WORK ITEM >> All of the records should be restated word for word.

THE INPUT Start Marker

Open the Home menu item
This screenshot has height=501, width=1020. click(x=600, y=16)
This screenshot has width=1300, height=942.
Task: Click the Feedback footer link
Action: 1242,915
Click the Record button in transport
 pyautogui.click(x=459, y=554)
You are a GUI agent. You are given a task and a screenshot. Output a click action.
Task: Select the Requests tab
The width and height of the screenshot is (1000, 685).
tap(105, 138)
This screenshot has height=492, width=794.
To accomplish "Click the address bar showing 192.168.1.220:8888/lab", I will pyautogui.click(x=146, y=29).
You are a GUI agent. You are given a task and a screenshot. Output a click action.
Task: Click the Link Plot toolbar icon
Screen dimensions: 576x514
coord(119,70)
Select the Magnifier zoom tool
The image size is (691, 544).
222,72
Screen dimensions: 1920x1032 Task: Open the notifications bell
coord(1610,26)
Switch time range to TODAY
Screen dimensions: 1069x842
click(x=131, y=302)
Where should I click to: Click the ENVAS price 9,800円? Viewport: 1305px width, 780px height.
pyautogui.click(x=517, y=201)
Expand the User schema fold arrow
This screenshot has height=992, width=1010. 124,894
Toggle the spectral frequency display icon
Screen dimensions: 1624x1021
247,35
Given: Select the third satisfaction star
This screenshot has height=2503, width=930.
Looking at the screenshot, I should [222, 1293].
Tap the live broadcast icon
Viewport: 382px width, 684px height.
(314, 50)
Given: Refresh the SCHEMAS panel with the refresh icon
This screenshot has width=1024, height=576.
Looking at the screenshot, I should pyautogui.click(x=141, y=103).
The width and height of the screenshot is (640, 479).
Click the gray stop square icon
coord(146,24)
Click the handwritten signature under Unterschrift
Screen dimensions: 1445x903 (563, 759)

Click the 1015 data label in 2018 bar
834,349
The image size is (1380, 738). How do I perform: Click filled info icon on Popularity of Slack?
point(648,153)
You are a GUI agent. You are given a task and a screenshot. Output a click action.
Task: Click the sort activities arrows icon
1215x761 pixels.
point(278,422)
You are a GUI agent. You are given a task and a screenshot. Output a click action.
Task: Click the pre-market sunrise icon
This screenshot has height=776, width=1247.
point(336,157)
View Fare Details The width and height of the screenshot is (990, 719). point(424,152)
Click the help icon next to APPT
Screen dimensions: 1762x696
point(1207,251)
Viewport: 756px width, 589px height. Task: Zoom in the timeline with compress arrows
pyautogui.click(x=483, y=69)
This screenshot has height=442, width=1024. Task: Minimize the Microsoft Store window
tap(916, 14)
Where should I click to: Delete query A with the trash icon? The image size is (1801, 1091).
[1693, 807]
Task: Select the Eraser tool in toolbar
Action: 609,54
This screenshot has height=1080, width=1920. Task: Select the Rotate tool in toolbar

THE INPUT End Marker

COMPLETED TASK >>
Open the Home menu item
This screenshot has height=501, width=1020. click(x=600, y=16)
This screenshot has width=1300, height=942.
Task: Click the Feedback footer link
Action: 1242,915
Click the Record button in transport
 pyautogui.click(x=459, y=554)
You are a GUI agent. You are given a task and a screenshot. Output a click action.
Task: Select the Requests tab
The width and height of the screenshot is (1000, 685).
tap(105, 138)
This screenshot has height=492, width=794.
To accomplish "Click the address bar showing 192.168.1.220:8888/lab", I will pyautogui.click(x=146, y=29).
You are a GUI agent. You are given a task and a screenshot. Output a click action.
Task: Click the Link Plot toolbar icon
Screen dimensions: 576x514
coord(119,70)
Select the Magnifier zoom tool
The image size is (691, 544).
222,72
Screen dimensions: 1920x1032 Task: Open the notifications bell
coord(1610,26)
Switch time range to TODAY
Screen dimensions: 1069x842
click(x=131, y=302)
Where should I click to: Click the ENVAS price 9,800円? Viewport: 1305px width, 780px height.
pyautogui.click(x=517, y=201)
Expand the User schema fold arrow
This screenshot has height=992, width=1010. 124,894
Toggle the spectral frequency display icon
Screen dimensions: 1624x1021
247,35
Given: Select the third satisfaction star
This screenshot has height=2503, width=930.
Looking at the screenshot, I should [222, 1293].
Tap the live broadcast icon
Viewport: 382px width, 684px height.
(314, 50)
Given: Refresh the SCHEMAS panel with the refresh icon
This screenshot has width=1024, height=576.
Looking at the screenshot, I should pyautogui.click(x=141, y=103).
The width and height of the screenshot is (640, 479).
Click the gray stop square icon
coord(146,24)
Click the handwritten signature under Unterschrift
Screen dimensions: 1445x903 (563, 759)

Click the 1015 data label in 2018 bar
834,349
The image size is (1380, 738). How do I perform: Click filled info icon on Popularity of Slack?
point(648,153)
You are a GUI agent. You are given a task and a screenshot. Output a click action.
Task: Click the sort activities arrows icon
1215x761 pixels.
point(278,422)
You are a GUI agent. You are given a task and a screenshot. Output a click action.
Task: Click the pre-market sunrise icon
This screenshot has height=776, width=1247.
point(336,157)
View Fare Details The width and height of the screenshot is (990, 719). point(424,152)
Click the help icon next to APPT
Screen dimensions: 1762x696
point(1207,251)
Viewport: 756px width, 589px height. Task: Zoom in the timeline with compress arrows
pyautogui.click(x=483, y=69)
This screenshot has height=442, width=1024. Task: Minimize the Microsoft Store window
tap(916, 14)
Where should I click to: Delete query A with the trash icon? The image size is (1801, 1091).
[1693, 807]
Task: Select the Eraser tool in toolbar
Action: 609,54
This screenshot has height=1080, width=1920. Task: Select the Rotate tool in toolbar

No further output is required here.